The television sportscasts I delivered over WSIU-TV when I was in college will be on DVD before THE LEGEND OF NIGGER CHARLEY is. Paramount, which released it to theaters in 1972 (and made a lot of money with it), apparently owns the rights, but I doubt it has the balls to splash a movie called THE LEGEND OF NIGGER CHARLEY on Best Buy's shelves. Even when Synapse released 42ND STREET FOREVER, VOLUME 1, a collection of exploitation-movie trailers from the 1960s and '70s on DVD, it displayed the titles of the films on the back of the box. Except for THE LEGEND OF NIGGER CHARLEY, that is.
CHARLEY is hardly an important movie, even in the blaxploitation genre, but it is sincere and occasionally interesting. The script by producer Larry G. Spangler and director Martin Goldman adheres strictly to the standard three-act structure. Charley, played by former pro football player Fred Williamson in his first major leading man assignment, is a slave who is freed by his kindly owner as a dying favor to Charley's mother, but is forced to bolt after killing the plantation's cruel new owner (the late John P. Ryan, who specialized in portraying unhinged sadists).
Along with Toby (D'Urville Martin), an avuncular comic-relief sidekick, and loyal, bald Josh (Don Pedro Colley), Charley escapes to a small town with a dim view towards blacks. There, the trio faces a showdown against the posse on their tail, which is led by a vicious slave tracker named Fowler (Keith Prentice). After settling that account, Charley and his party (which has added two more) agree to protect white farmer Lyons (Doug Rowe) and his half-breed wife Sarah (Tricia O'Neil) against the murderous Preacher (Joe Santos, who battled Richard Roundtree in SHAFT'S BIG SCORE the same year) and his rampaging followers.
It's hard to criticize NIGGER CHARLEY on a technical level, because the (obvious bootleg) print included on the Blax DVD is horrid. Ghosting, color dropouts, smears, audio static, and tracking errors abound on the full-frame image, which was clearly swiped from a television station's 3/4-inch tape (it has been censored for language and possibly violence and nudity, and appears to be missing up to seven minutes). Goldman, who didn't direct many other features, isn't exactly Sam Peckinpah (or even William Witney, for that matter), but the plentiful action scenes pack some punch and are given a degree of dramatic weight by dint of the attractive leads. This is one of Williamson's finest performances. While he would eventually come to walk through his later badass roles, relying on his (admittedly strong) personality to carry him, NIGGER CHARLEY finds Fred playing with more range and doing it well enough to make you forget he's ten years too old for the part.

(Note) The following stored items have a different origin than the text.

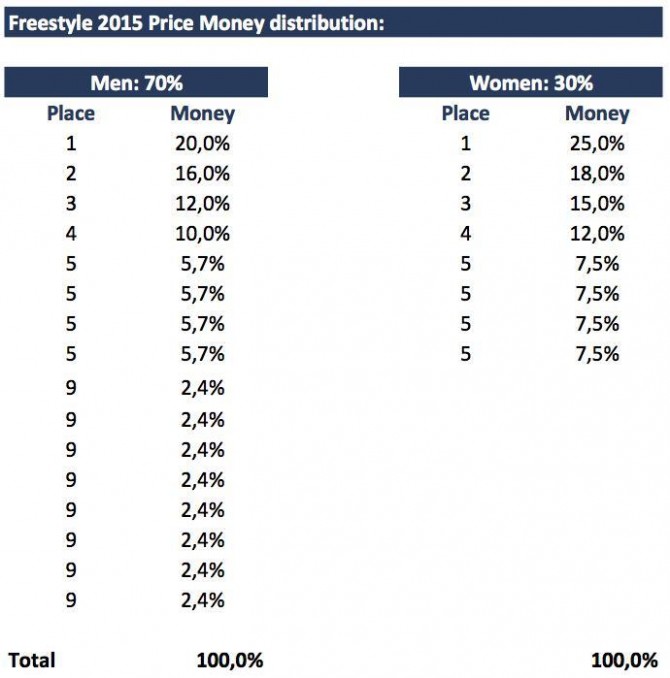The height and width of the screenshot is (678, 670).
Task: Select the Men: 70% header bar
Action: tap(136, 83)
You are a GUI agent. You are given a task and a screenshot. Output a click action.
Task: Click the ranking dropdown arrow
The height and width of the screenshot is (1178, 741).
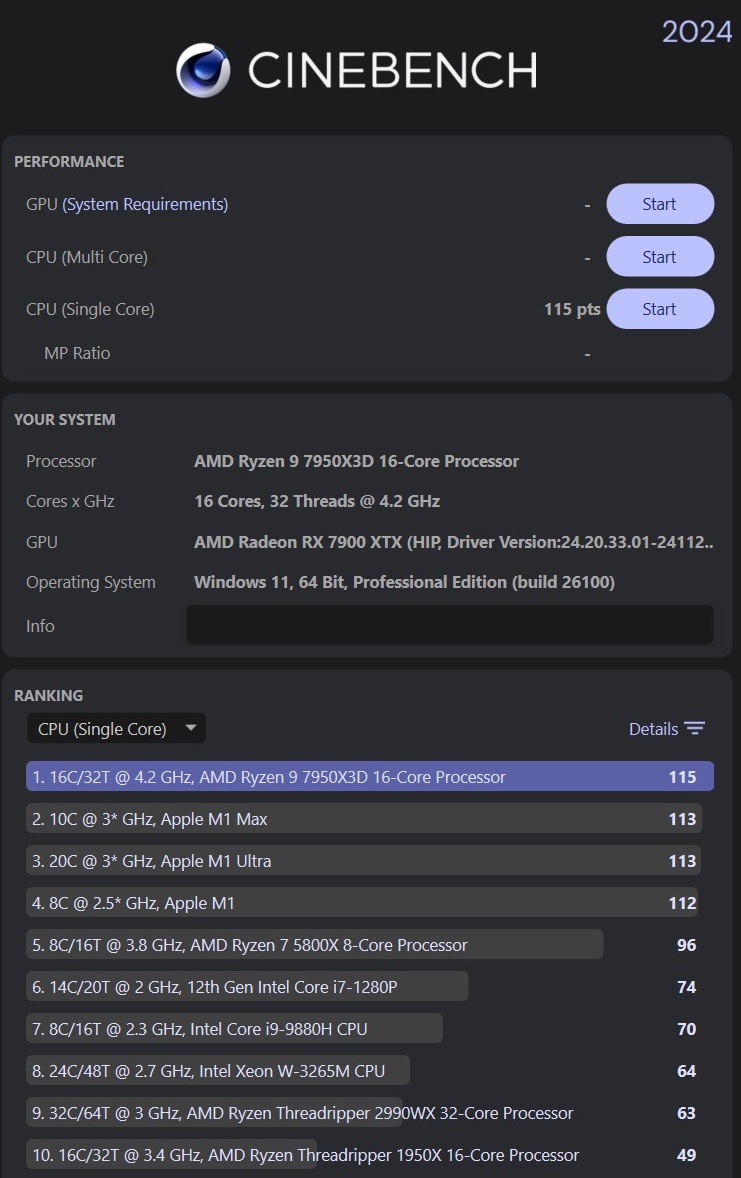click(x=191, y=729)

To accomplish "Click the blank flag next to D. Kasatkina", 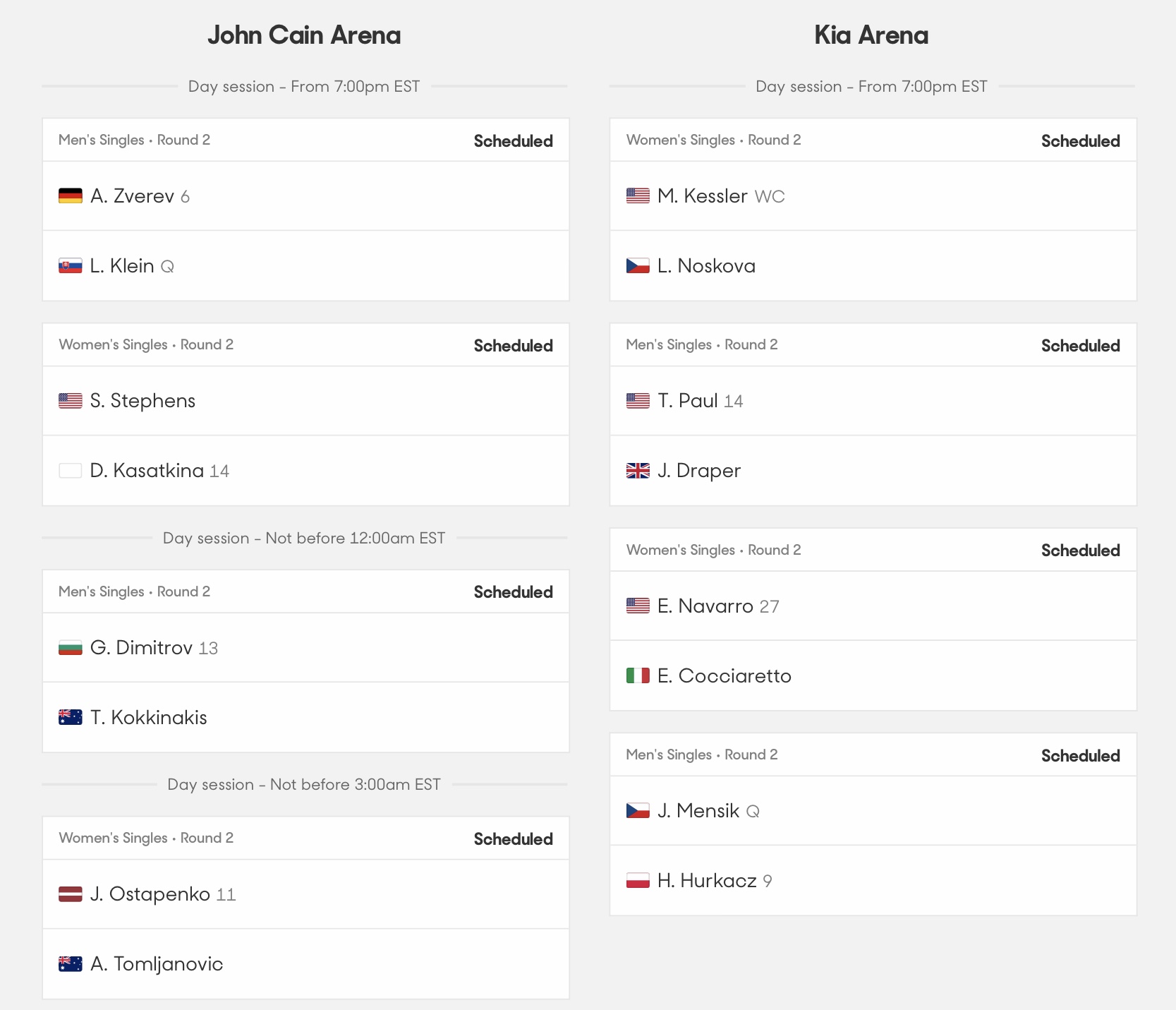I will (71, 471).
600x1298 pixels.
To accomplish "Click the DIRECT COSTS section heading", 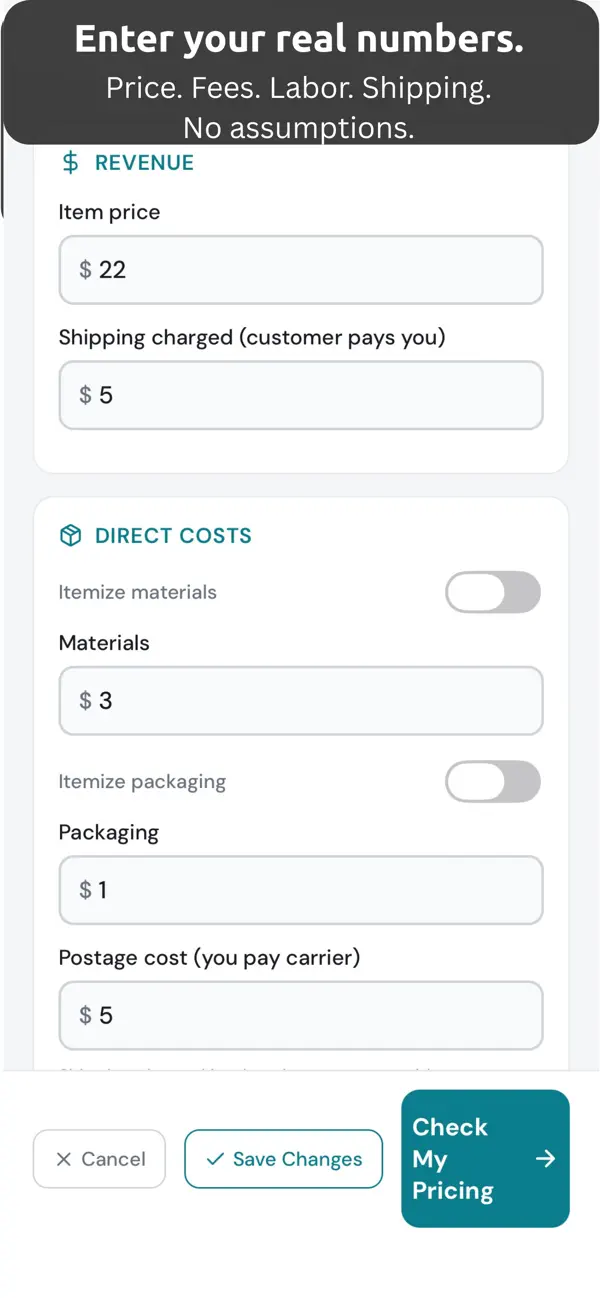I will tap(173, 536).
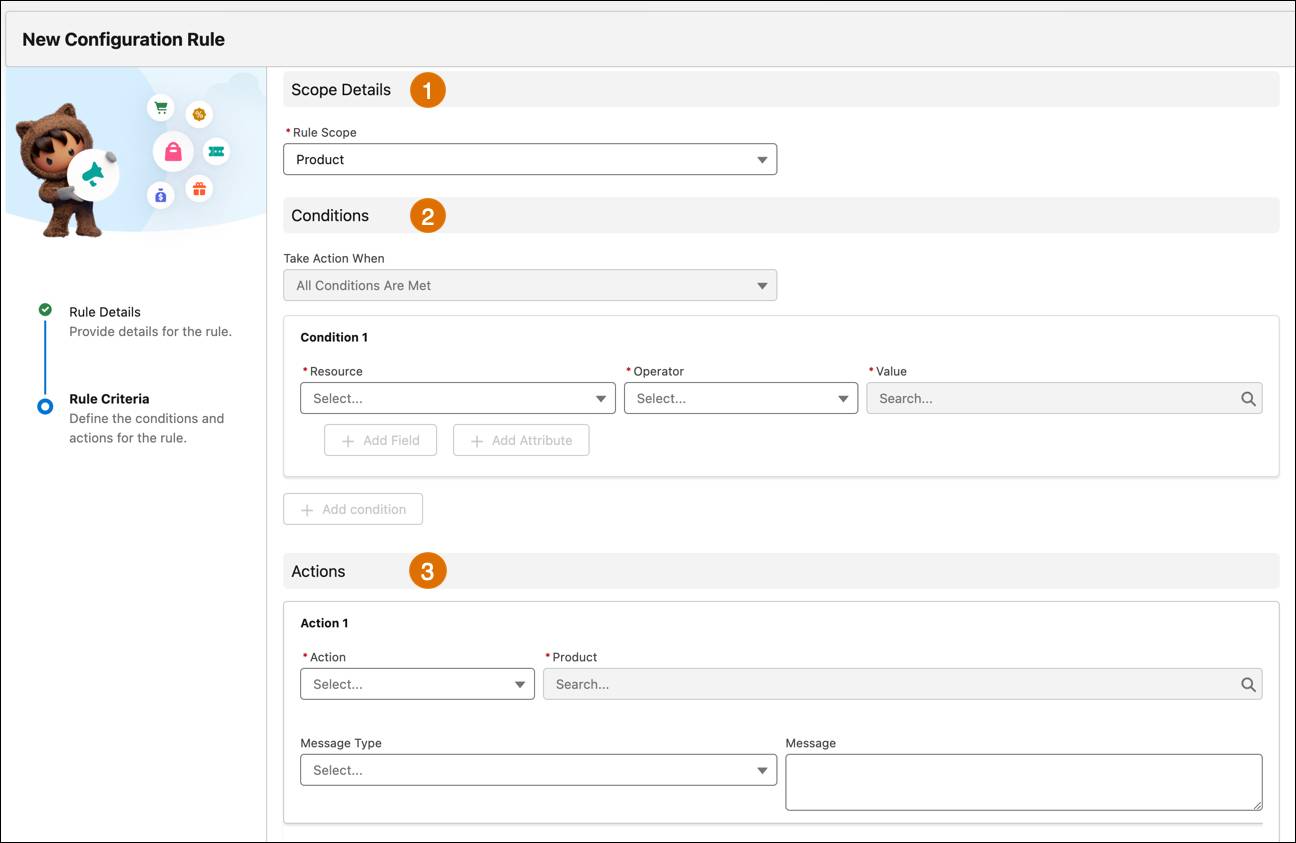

THE LEGEND OF NIGGER CHARLEY, lurid title or not, was a very profitable film and not a lavishly budgeted one either. A year later, Paramount brought back Williamson and Martin to star in THE SOUL OF NIGGER CHARLEY, this time directed by Spangler and not as successful (though doubtlessly a moneymaker). While it seems virtually every blaxploitation picture of the '70s is now out on a legit DVD, even some really crummy ones, I wouldn't hold my breath for this one, though it apparently used to play on television as THE LEGEND OF BLACK CHARLEY. It's a compromise I'd be willing to live with if it would get the movie more exposure.